I always try not to hurt anyone and make sure it happens. My life goals are always to keep everyone happy. Retailer isn't the one who should get beat -- agree. One also have to make sure that it's not happening by bargaining better contract with distributor and/or manufacturer. One also have to void dealing with distributors as well.
I'm retailer as well...
Some of the responses to my post are very interesting and how anyone chooses to handle their affairs is not something I feel I need to be judgmental about.

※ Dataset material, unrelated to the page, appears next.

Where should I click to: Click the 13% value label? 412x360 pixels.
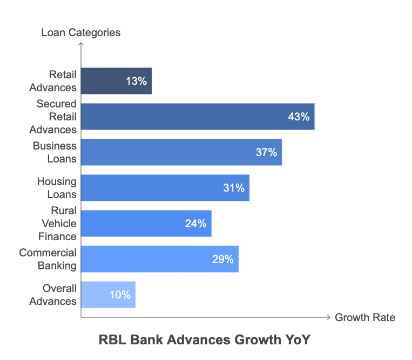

I never ever thought of approaching the problem with the defective record in any other way than by politely asking for an exception from this retailer. Under the circumstances the business chose to handle the situation one way and where I would have hoped they would have worked with me they didn't. Therefore I made the choice to remove my future business from them. I guess it's that simple.

I've moved on and ordered from some of the companies suggested by others and for this I appreciate the input. I'm looking forward to the re-issue by Roger Waters "Amused to Death" coming from Soundstage Direct. I've also decided to buy directly from Mobile Fidelity Sound Lab and will continue to search through other suppliers.

As an aside received the first 5 albums from Blue Notes 75th Anniversary re-issue with the next 5 arriving any time. They're pretty good but they used the thinnest of vinyl. I guess I would have thought they would have bumped it to 180gm. Oh well still amazing music.